This moving business -- not unlike a family road trip -- is one of the most exhausting things you can do.  Last week I relied far too heavily on my parents' goodwill and crashed in various friends’ apartments, availing myself of their patience, generosity, and couches while I gathered my belongings and bit my nails in preparation and fear of the blessed day.  To everyone who helped me, thank you, thank you, thank you.  I hope that one day, when I acquire a table and chairs, you will all come over and let me make you dinner.

Welcome Home Chicken

ed. note: the beauty of improvisational cooking is that you’re not using a recipe; you’re free to use as much or as little ingredient as you wish.  This recipe doesn’t give exact amounts or cooking times.  If it makes you nervous, I suggest a glass of wine.

1 package bone-in chicken thighs, between 2-2.5 lbs (or about 1.25 lbs boneless skinless breasts)
1 small yellow onion, sliced
1-2 cloves garlic, minced
1-2 Tbsp. extra virgin olive oil
Dried thyme -- a couple teaspoons?
1 bottle light to medium bodied white wine, for cooking and drinking.  Extra points if it’s French.

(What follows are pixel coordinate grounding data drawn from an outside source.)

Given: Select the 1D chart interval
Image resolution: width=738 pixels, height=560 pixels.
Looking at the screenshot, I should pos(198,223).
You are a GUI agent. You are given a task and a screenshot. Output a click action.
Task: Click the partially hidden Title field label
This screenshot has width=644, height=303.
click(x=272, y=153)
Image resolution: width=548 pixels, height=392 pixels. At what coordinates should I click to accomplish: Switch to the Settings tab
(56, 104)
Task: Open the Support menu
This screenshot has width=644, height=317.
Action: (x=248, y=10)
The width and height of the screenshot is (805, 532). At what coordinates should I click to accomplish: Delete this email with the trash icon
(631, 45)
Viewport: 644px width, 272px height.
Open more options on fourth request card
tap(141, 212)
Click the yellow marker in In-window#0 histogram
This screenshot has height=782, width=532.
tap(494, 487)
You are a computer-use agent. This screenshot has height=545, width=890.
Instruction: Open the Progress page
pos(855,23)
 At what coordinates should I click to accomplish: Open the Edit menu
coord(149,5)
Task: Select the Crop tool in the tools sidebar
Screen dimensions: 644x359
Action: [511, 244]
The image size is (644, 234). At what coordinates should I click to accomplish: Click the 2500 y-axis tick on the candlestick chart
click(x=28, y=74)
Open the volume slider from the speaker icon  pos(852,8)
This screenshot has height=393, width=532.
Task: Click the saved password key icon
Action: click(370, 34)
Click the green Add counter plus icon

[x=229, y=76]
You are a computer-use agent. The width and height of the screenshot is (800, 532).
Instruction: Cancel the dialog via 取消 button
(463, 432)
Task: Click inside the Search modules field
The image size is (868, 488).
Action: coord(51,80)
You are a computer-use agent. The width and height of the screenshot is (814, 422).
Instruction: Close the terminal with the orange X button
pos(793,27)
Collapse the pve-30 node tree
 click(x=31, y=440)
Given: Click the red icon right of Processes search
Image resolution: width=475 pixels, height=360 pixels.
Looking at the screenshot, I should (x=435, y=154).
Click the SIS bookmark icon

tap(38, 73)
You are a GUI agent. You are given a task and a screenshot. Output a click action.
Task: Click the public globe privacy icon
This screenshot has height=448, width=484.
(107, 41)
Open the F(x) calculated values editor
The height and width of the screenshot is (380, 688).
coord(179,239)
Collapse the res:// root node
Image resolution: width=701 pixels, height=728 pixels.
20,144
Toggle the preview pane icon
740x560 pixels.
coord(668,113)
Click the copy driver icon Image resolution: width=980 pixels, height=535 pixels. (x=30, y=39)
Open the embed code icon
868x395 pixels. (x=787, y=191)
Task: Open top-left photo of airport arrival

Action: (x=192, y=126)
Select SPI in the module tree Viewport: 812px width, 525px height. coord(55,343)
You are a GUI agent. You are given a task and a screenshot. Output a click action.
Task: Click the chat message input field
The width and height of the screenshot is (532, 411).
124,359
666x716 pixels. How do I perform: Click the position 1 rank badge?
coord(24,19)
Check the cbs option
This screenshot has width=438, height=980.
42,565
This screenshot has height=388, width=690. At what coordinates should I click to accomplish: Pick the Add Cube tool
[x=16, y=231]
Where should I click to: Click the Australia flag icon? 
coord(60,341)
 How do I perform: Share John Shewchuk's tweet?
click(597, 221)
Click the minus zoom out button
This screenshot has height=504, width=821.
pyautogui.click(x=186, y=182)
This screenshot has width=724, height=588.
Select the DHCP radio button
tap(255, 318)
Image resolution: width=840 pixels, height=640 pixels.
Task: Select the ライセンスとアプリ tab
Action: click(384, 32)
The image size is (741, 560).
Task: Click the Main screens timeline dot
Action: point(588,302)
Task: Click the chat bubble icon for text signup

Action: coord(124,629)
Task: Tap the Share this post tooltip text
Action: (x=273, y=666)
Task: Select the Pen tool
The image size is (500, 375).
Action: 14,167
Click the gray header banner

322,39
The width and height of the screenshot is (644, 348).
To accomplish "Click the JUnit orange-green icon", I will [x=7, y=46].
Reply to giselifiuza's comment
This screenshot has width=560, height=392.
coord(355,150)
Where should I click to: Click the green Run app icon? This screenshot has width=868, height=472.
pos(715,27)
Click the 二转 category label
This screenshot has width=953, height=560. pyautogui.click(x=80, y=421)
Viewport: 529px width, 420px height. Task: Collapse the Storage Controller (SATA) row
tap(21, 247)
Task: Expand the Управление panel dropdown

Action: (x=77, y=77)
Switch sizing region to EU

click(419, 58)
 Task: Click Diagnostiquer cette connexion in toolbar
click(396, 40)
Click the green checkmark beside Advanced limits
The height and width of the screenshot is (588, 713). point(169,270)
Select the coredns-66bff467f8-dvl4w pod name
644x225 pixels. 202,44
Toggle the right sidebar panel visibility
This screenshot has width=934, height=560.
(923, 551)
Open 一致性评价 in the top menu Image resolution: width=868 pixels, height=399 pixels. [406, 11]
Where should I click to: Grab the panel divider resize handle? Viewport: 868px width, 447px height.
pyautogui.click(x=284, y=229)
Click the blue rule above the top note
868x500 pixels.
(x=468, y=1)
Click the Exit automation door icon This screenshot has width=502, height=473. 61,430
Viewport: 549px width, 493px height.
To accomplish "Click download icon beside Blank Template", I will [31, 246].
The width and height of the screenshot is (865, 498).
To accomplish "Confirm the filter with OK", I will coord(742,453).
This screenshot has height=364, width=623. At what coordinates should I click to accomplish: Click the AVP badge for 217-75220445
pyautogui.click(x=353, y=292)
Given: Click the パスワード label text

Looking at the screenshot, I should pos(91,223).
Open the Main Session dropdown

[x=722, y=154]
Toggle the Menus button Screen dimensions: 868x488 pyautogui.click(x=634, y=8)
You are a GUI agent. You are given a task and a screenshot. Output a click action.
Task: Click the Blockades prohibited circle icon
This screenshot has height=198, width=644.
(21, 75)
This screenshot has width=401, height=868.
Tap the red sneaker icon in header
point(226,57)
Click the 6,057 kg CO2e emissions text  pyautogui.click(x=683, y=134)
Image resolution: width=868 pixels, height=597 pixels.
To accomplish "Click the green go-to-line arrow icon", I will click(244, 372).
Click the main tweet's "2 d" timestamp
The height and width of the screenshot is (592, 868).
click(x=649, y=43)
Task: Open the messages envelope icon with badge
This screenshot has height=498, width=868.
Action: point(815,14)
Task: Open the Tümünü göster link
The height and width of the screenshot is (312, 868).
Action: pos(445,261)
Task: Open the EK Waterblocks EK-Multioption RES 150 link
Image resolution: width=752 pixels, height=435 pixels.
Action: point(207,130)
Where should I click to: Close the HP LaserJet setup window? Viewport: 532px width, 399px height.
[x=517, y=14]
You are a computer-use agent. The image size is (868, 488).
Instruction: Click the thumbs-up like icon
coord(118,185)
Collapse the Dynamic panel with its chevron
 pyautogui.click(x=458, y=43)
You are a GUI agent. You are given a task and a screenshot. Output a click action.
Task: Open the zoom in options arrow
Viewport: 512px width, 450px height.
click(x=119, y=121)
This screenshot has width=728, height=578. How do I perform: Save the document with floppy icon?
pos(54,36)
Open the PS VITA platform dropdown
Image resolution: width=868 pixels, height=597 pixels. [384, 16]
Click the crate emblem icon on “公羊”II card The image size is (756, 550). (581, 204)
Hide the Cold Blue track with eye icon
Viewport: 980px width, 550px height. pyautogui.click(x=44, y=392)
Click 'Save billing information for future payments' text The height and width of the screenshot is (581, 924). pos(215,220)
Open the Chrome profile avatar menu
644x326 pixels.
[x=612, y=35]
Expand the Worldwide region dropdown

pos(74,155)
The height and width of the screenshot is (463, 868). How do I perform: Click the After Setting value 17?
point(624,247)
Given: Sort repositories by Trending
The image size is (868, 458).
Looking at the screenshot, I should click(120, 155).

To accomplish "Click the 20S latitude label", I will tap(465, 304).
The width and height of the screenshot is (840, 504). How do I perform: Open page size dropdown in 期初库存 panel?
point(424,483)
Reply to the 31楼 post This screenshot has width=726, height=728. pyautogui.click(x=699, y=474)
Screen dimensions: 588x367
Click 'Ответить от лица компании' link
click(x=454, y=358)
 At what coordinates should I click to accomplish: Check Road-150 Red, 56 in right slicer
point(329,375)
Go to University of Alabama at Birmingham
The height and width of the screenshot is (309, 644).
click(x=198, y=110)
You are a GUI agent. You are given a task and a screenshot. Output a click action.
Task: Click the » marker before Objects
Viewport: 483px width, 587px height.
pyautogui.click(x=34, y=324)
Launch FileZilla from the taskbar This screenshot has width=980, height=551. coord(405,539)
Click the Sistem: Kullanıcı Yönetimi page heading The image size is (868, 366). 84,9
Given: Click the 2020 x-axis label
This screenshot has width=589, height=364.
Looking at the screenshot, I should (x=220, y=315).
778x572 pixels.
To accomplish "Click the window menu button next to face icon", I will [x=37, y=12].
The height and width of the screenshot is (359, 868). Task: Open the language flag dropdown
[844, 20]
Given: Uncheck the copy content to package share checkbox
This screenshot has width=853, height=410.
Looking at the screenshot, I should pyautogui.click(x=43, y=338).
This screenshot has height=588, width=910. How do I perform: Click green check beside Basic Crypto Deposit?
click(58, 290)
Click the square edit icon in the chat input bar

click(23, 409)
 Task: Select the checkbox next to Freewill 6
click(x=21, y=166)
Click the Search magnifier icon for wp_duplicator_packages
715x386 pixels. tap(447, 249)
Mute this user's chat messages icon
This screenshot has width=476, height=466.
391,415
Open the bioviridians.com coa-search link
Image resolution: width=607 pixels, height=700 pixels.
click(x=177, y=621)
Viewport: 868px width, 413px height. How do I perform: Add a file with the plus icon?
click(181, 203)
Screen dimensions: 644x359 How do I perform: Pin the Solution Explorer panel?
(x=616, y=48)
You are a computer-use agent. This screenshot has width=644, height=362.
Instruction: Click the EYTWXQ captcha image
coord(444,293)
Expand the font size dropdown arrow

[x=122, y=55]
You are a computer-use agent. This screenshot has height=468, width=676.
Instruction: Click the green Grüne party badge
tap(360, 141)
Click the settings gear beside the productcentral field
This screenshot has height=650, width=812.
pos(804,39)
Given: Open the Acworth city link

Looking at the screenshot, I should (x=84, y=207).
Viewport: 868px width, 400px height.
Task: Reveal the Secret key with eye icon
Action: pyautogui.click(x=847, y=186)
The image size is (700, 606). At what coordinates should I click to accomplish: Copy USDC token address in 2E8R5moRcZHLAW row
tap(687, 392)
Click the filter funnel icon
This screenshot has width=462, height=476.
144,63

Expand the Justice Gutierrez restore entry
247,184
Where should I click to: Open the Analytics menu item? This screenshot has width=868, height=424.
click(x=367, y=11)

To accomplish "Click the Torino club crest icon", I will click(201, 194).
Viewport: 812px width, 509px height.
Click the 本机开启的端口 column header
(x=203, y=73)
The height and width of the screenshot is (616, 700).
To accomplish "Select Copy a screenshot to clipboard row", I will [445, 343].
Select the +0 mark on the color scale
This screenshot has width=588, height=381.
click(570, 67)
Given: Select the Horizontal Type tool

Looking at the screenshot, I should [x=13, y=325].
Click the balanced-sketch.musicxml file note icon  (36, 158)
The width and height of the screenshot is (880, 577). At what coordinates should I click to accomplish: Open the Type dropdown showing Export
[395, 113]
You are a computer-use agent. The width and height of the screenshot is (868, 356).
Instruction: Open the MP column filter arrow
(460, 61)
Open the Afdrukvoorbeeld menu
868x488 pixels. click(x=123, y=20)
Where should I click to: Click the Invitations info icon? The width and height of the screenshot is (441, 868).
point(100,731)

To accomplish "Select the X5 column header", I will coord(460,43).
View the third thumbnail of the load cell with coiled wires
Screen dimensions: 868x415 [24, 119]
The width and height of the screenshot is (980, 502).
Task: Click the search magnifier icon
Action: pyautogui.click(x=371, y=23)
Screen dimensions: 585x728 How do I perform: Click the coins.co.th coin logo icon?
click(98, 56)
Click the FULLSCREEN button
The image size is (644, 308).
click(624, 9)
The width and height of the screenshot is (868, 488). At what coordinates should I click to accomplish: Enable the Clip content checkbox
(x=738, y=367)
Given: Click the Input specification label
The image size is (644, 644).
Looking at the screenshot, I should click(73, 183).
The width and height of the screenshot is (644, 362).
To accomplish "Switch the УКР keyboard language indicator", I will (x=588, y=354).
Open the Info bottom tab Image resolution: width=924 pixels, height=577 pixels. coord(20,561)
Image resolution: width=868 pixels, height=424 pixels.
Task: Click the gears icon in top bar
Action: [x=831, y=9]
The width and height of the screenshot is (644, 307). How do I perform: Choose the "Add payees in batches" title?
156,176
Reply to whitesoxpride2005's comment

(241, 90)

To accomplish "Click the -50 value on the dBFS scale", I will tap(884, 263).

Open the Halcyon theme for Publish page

Heat [new] stove to medium-high.  Add oil.  Add onion and garlic.

Turn heat down to medium.  Cook until onions are soft and translucent.  Add chicken to pan.  Sprinkle with salt, pepper, and thyme.  Pour about ¼ cup of wine over chicken.

the wine lived up to its name

Cook chicken 10-15 minutes, then flip.  Add more wine and seasoning as needed.  Cook another 10-15 minutes, or until chicken is cooked through.  Serve with steamed rice and sautéed spinach, and be sure to scoop up some of the pan juices.

Eat wherever you can find space among the boxes.